How to transform XML data into a data.frame?
Solution 1:
Ordinarily, I would suggest trying the xmlToDataFrame()
function, but I believe that this will actually be fairly tricky because it isn't well structured to begin with.
I would recommend working with this function:
xmlToList(books)
One problem is that there are multiple authors per book, so you will need to decide how to handle that when you're structuring your data frame.
Once you have decided what to do with the multiple authors issue, then it's fairly straight forward to turn your book list into a data frame with the ldply()

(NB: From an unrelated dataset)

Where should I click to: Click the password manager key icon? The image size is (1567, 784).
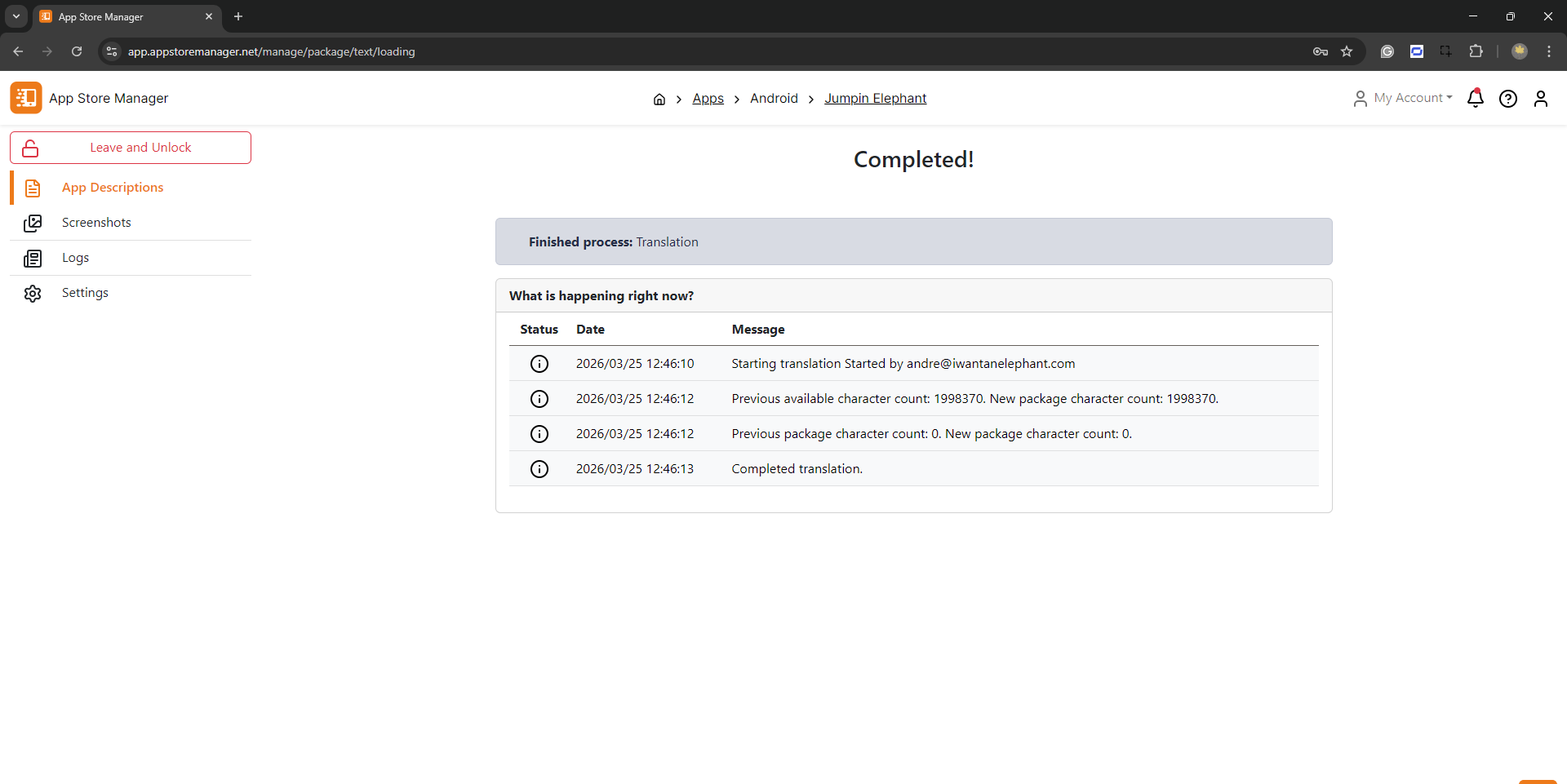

function in plyr (or just use lapply and convert the return value into a data.frame by using do.call("rbind"...).
Here's a complete example (excluding author):
library(XML)
books <- "w3schools.com/xsl/books.xml"
library(plyr)
ldply(xmlToList(books), function(x) { data.frame(x[!names(x)=="author"]) } )
.id title.text title..attrs year price .attrs
1 book Everyday Italian en 2005 30.00 COOKING
2 book Harry Potter en 2005 29.99 CHILDREN
3 book XQuery Kick Start en 2003 49.99 WEB
4 book Learning XML en 2003 39.95 WEB
Here's what it looks like with author included. You need to use ldply
in this instance since the list is "jagged"...lapply can't handle that properly. [Otherwise you can use lapply
with rbind.fill
(also courtesy of Hadley), but why bother when plyr
automatically does it for you?]:
ldply(xmlToList(books), data.frame)
.id title.text title..attrs author year price .attrs
1 book Everyday Italian en Giada De Laurentiis 2005 30.00 COOKING
2 book Harry Potter en J K. Rowling 2005 29.99 CHILDREN
3 book XQuery Kick Start en James McGovern 2003 49.99 WEB
4 book Learning XML en Erik T. Ray 2003 39.95 WEB
author.1 author.2 author.3 author.4
1 <NA> <NA> <NA> <NA>
2 <NA> <NA> <NA> <NA>
3 Per Bothner Kurt Cagle James Linn Vaidyanathan Nagarajan
4 <NA> <NA> <NA> <NA>